Over the last ten years, he’s gone from beloved American star to necessary cultural tent pole, the man who lives more freely and more emphatically than the rest of us, coming to represent some best-lived version of ourselves.
And Matt Nathanson had a dream they were friends, which we should all share.
At this stage, Murray’s exploits are numerous and far-reaching: one night, he switched places with his cab driver, taking the wheel so the overworked could play his saxophone in the back seat, and another night, he was been pulled over by Swedish authorities for navigating a golf cart into a night club; he doesn’t have an agent, and instead uses an infrequently checked voicemail for business, which has caused him to miss major roles over the years, but that’s something he’s untroubled by. He’s played Eric Clapton’s Crossroads Guitar Festival, buys one way tickets when he travels, is an elite bowler, a Chicago Cubs fan, and one afternoon, he showed up at a construction site to read poetry to the workers. Most infamously, at any given time, he’s known to turn up at a public park, house party, or karaoke bar, leaving those he’s encountered with an implausible tale, telling them, “No is ever going to believe you,” as he slips away, undetected, like he was never there in the first place.

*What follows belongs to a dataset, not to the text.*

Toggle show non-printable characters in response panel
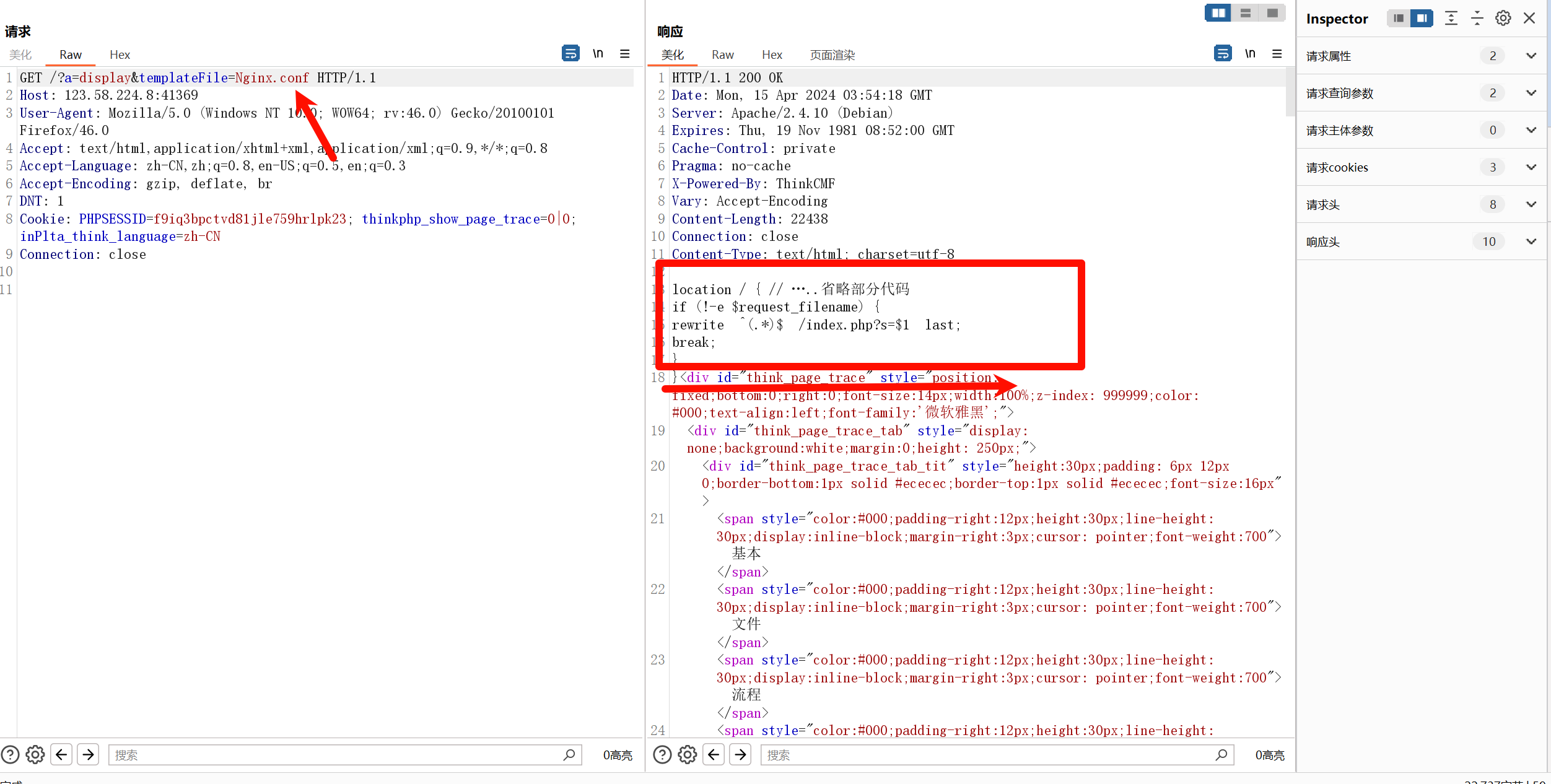This screenshot has height=784, width=1551. pyautogui.click(x=1250, y=54)
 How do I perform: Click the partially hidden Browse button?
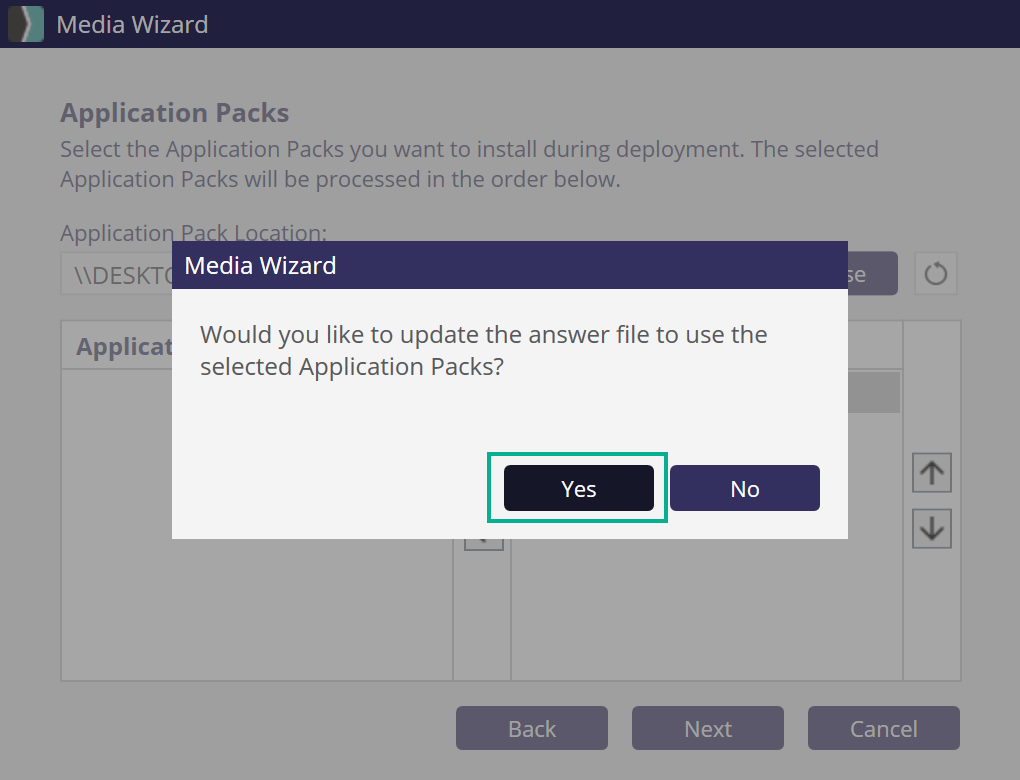[872, 274]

For these reasons, among others, Matt Nathanson calls Murray his “patron saint,” and on 2015’s Show Me Your Fangs, the singer-songwriter immortalizes the man on the simply-named “Bill Murray.” Backed by a sweetly-played piano, Nathanson imagines what it would be like to travel alongside that unencumbered, existential whirlwind for 100 days. “Kind of like the dude version of Thelma & Louise, but without the dying,” Nathanson quips on his website.
Despite its ode to the comedic legend, “Bill Murray” avoids humor: it’s soul-stirring, life-affirming, and lyrically-deep, Nathanson calling it “the best song he’s ever written.” That’s hard to disagree with, as the duo’s globe-trotting comes to include driving “the world from Boston to Japan, blasting old Van Halen songs,” hiking “the coast of Galway in the rain,” and a late night in Spain, where Murray mulls over “all the stupid things [he] ever did,” imparting a learned-wisdom on the wide-eyed Nathanson, who’s better for his co-pilot’s words.
We’re better for Nathanson’s words from his imagined-Murray, and if we can’t be friends with Bill Murray, then we should try to be friends with Matt Nathanson, and if we can’t be friends with either, “Billy Murray” by Matt Nathanson more-than-adequately fills the void.